Texte fourni:
<<<<

L'Écosse en plein débat préréférendaire

Les Écossais seront-ils indépendants avant les Québécois?

En attendant l'automne 2014, les Écossais pourraient bien donner quelques leçons de politique aux Québécois.

Écosse et indépendance


Edimbourg — Il souffle un vent référendaire ces jours-ci sur les côtes écossaises. Vu de la colline du château qui domine la ville, on sent une grande fébrilité et le climat politique ressemble à s'y méprendre aux années qui ont précédé le référendum québécois de 1995.
C'est dans le grand hall de cette forteresse du XVIe siècle que le premier ministre écossais, l'indépendantiste Alex Salmond, a choisi de répondre aux questions de la presse internationale, le jour même de l'anniversaire du poète national Robert Burns. Étrangement, parmi la cinquantaine de journalistes venus du monde entier, on comptait des Catalans, des Basques, des Chinois, des Allemands, des Français, mais pratiquement aucun Canadien. Peu avant, Salmond avait prononcé devant le parlement écossais son discours le plus attendu depuis la victoire éclatante, l'an dernier, du Scottish National Party (SNP) à la législature écossaise.

>>>>

Données brutes:
<<<<

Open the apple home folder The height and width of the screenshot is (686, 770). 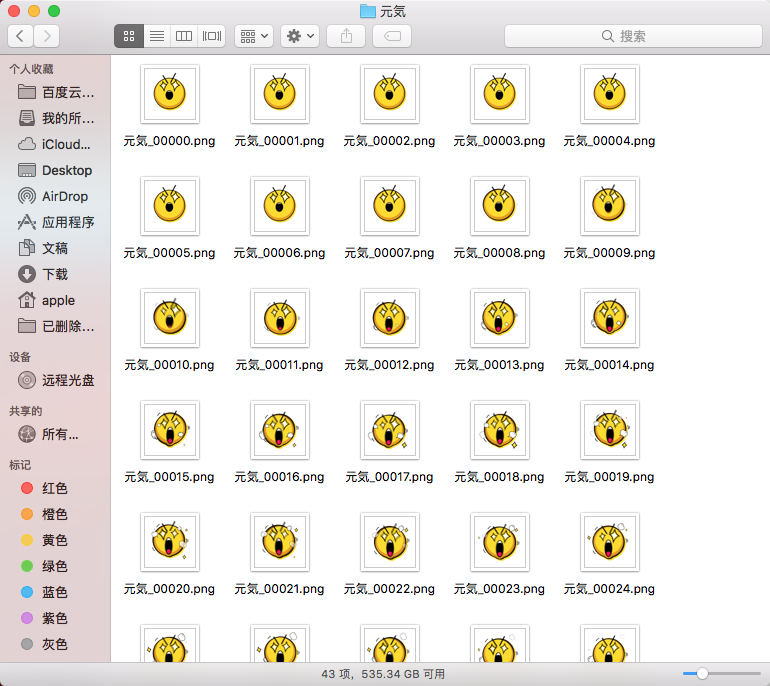point(56,300)
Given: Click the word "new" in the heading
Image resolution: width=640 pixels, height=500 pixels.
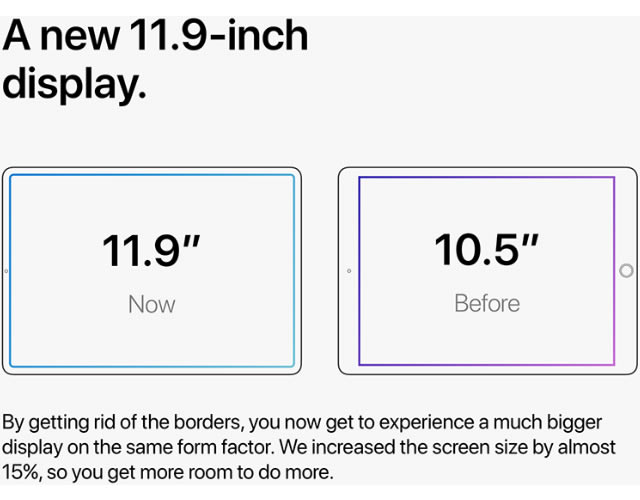Looking at the screenshot, I should pos(86,38).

>>>>

Énoncé: Ces affirmations concordent-elles avec l'article sur l'Écosse ? Pour chacune, répondez oui ou non et citez mot pour mot le passage qui tranche. 1. Alex Salmond a répondu à la presse internationale dans le grand hall du château. 2. Beaucoup de journalistes canadiens assistaient à cette rencontre. 3. Le Scottish National Party a remporté une large victoire l'an dernier à la législature écossaise.

Réponse:
1. Oui : « C'est dans le grand hall de cette forteresse du XVIe siècle que le premier ministre écossais, l'indépendantiste Alex Salmond, a choisi de répondre aux questions de la presse internationale »
2. Non : « mais pratiquement aucun Canadien »
3. Oui : « la victoire éclatante, l'an dernier, du Scottish National Party (SNP) à la législature écossaise »